As human beings, regardless of our geographical location, we're infinitely more comfortable with the drama and trauma of evil. We expect evil to be harsh, powerful, raging and relentless. We expect evil to overwhelm and dominate and explode before our eyes.

The media knows this truth. Writers know this truth. Filmmakers know this truth. Thus, they give us the evil we know and the evil we've come to expect.

Evil, however, isn't always so easy to recognize. Just as a pedophile is hardly ever the suspicious looking weirdo across the street, evil is seldom easy to pinpoint. Evil can be pristine and beautiful and gentle and masked within that which is for our own good.

Love is everywhere, indeed. So is evil.

The White Ribbon, winner of the Palme d'Or at the 2009 Cannes Film Festival and an Oscar nominee for Best Foreign Language Film this past year, isn't so much a film about evil as it is a peaceful film that seemingly exists within a world where the seeds of evil have been sown in a small German village in the years before World War I.

Nearly flawless in its construction by Austrian filmmaker Michael Haneke (Cache), The White Ribbon has been said to be a thinly veiled expose' of the seeds of Nazism in rural Germany.

Not so fast.

To interpret The White Ribbon so narrowly would be to painfully restrict Haneke's almost universal vision, creating a rural microcosm of a universal truth about the inevitable failure of revolution and structure and power and, perhaps, even peace itself. There can be no purity, no innocence in a society dependent upon strict definition of order and roles and justice. Where love exists, so must evil. Yet, we can never be truly certain that love does exist nor can we, in reality, so easily define evil.

Sometimes, bad things simply happen. It is neither good nor simply is truth. There might be a faint hope of learning from our mistakes, but it is inevitable that even our learning will lead to more mistakes.

Good will happen. Bad will happen.

And so it is.

Impeccably shot by D.P. Christian Berger, who received an Oscar nomination himself for his black-and-white sublime imagery here, the village created in The White Ribbon is not far removed from that created by Lars Von Trier in Dogville or, for that matter, more obviously that of Village of the Damned.

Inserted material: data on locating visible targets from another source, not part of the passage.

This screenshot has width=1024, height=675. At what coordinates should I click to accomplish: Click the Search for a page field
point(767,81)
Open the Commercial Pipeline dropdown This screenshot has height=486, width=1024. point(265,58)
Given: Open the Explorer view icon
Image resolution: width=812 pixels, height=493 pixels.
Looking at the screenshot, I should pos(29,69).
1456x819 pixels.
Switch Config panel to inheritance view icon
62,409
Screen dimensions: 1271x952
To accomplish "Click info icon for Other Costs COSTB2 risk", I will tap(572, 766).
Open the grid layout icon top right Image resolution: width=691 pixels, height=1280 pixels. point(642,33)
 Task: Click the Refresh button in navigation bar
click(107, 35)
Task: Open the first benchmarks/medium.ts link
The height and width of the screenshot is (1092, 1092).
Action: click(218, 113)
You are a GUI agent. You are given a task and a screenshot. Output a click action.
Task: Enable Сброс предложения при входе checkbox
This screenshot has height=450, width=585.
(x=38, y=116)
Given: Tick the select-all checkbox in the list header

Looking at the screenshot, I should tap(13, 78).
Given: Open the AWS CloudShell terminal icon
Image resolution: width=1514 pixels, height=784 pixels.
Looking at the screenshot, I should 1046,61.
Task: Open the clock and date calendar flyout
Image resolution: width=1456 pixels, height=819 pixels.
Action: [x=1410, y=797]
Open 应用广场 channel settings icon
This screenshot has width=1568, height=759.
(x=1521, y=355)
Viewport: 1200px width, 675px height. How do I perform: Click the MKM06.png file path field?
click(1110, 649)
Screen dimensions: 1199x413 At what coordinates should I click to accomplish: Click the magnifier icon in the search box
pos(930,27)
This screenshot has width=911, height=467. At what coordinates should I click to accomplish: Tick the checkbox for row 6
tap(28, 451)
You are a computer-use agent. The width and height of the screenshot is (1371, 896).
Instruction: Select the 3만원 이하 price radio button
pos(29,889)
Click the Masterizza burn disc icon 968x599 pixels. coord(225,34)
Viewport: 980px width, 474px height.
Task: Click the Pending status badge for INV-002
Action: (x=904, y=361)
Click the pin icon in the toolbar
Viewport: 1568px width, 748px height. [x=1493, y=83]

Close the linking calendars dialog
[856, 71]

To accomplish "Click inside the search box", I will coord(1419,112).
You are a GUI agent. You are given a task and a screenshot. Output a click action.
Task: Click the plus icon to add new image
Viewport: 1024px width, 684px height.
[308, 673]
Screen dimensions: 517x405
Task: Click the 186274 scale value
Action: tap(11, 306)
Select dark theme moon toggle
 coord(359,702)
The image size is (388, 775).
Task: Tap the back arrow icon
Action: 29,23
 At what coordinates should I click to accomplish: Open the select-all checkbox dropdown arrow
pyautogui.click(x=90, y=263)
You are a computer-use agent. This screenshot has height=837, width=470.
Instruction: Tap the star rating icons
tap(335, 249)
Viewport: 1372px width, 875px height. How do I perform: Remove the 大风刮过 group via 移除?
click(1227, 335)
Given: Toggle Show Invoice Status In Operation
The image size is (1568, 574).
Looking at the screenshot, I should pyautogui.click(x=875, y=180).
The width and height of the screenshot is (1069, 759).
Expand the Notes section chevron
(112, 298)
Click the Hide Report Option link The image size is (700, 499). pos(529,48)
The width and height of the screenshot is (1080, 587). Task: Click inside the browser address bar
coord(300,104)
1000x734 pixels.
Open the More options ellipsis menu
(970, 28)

This world seems normal, almost eerily so. The White Ribbon begins with a tragedy having befallen the village's doctor is injured when his horse stumbles because of a trip wire. This couldn't possibly be a random accident, a seemingly intentionally placed wire on a path known to be frequented by the doctor.

Yet, perhaps it is random for there is no known explanation. So, life goes on.

There will be other incidents that will soon occur. A barn is burned. A child is murdered. The injured doctor returns home, but becomes increasingly cruel while suspicion is raised about a small group of village children whose appearance seems uncomfortable placid amidst the increasing chaos.

The world is changing.

The village preacher cannot, it seems, instill the virtues of purity in this small community or, for that matter, even within his own children. When he cannot inspire community, he begins to dictate it in ways more evil than inspired.

There is nothing in the village that has the look and feel of evil, no apparent monsters dwelling within. Yet, somehow, evil continues to occur until Haneke's final act when our opening act of apparent violence is matched by an act of violence that will trigger the global expressions of evil in World War I and beyond.

The White Ribbon may, at its essence, be about the roots of Nazism. If so, it is equally about the inherent corruption that exists within each of our political, religious and even familial systems.

The wonder of Haneke's vision and, indeed, his disciplined and precise dialogue cannot be overstated. So often in American cinema, a film such as this one would have been flooded with violent imagery and conflict-driven dialogue to seduce the viewer and manipulate an emotional response. Haneke wisely recognized that such an approach would run counter to the structure of his film, a structure in which evil and peace and order co-exist often with no rhyme nor reason present.

Along with Christian Berger's stellar imagery, The White Ribbon is gifted with a nearly perfect ensemble cast. From the adult men who facilitate our story to the women and children who are, it seems, subjected to it, the entire cast is simply outstanding.

There are films that feel as if they somehow transcend the accepted norms of filmmaking, films that defy the rules and methods and traditions of what is seen in even the arthouse movie theatres. The White Ribbon is such a film. At 144 minutes, The White Ribbon is an engrossing, mesmerizing and involving cinematic journey that is unforgettable as a journey that is both intimate and universal.